Mercieca told the Post that issues like molestation and sexual harassment are "in the eye of the beholder," and that Foley -- who was 12 or 13 at the time -- might have interpreted some of their contact "the wrong way."

Mercieca said he is currently 69, meaning he would have been close to 30 at the time he served in Foley's Florida parish.

During at least one encounter with Foley, "I was a little out of myself," Mercieca said, from using tranquilizers as a result of what the Sarasota paper described as a nervous breakdown.  "The whole idea is ... that I did something that he did not like, but at the time he did not say anything."

Mercieca said that he regarded their trips to skinny dip in Lake Worth, or to local saunas, as well within the cultural bounds as he understood them in Brazil, where he said he attended seminary and spent his first years as a priest.

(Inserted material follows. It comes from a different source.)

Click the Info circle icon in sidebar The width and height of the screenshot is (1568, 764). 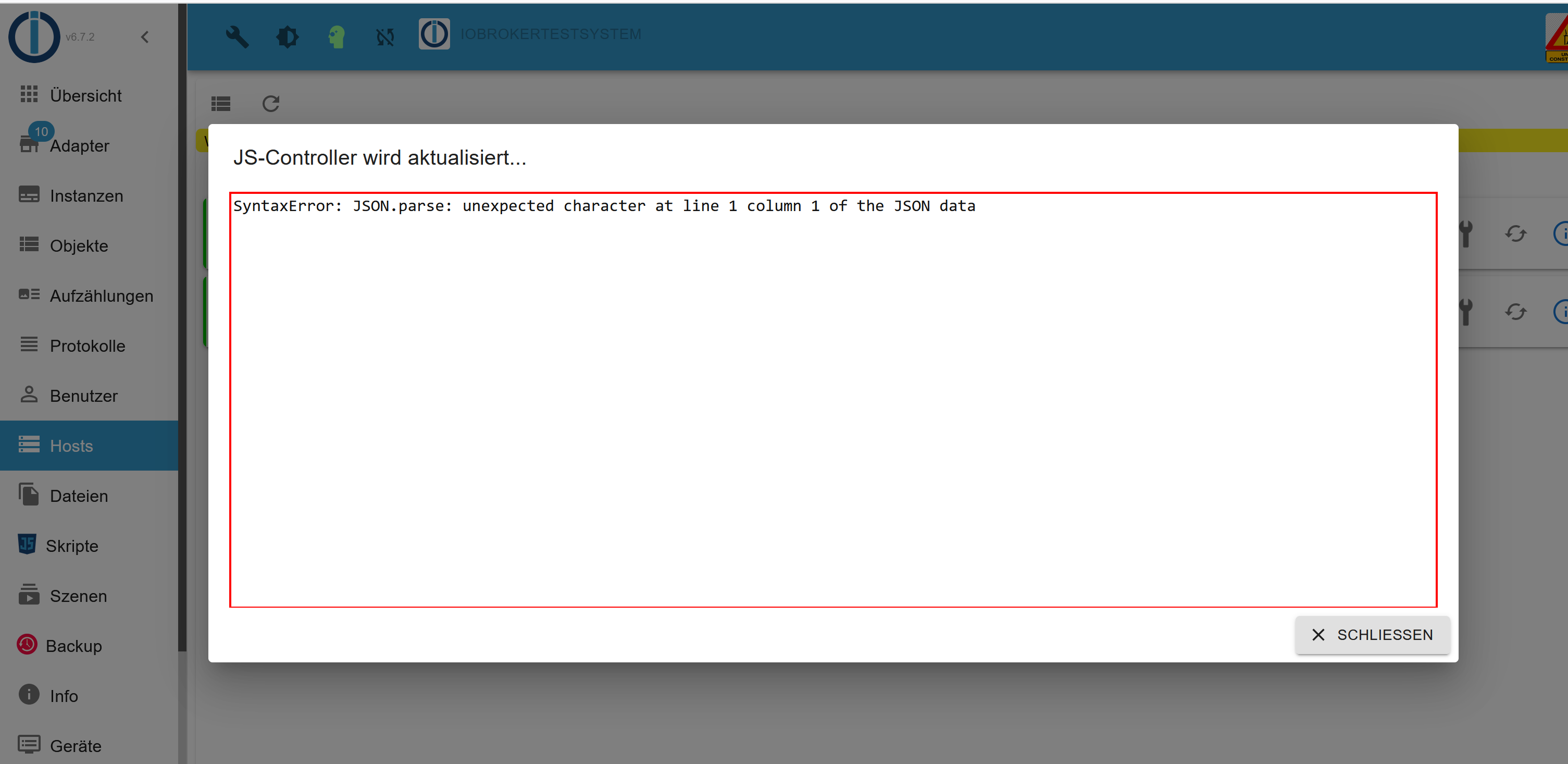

In Brazil "they skinny dip all the time and no one gets scandalized.  It is part of the culture.  It is natural," Mercieca said.  "They don't make an issue out of a skinny dip in the park or a massage."

"It was not what you call intercourse. ... There was no rape or anything. ... Maybe light touches here or there," said Mercieca.

Mercieca said he could not explain why Foley might be attributing his broader problems to their contact.

"We had some kind of friendship.  I was very friendly with him and his family," said Mercieca.  "Then almost forty years passed without him saying anything. ... And now because he got caught, he recited these things."

A House ethics panel is investigating how Congressional leaders dealt with reports about Foley's conduct with pages.

An employee at the civil law firm that is representing Foley said his attorney, Gerald F. Richman, had no comment on Mercieca at this point.  Mercieca said he did not expect to be sued or prosecuted criminally over his ties to Foley.  For criminal cases, the statute of limitations has expired.

Mark Serrano, a board member with the Survivors Network of Those Abused by Priests, encouraged a full investigation, including whether he had similar involvement with other minors, and whether any allegations had been reported to church officials.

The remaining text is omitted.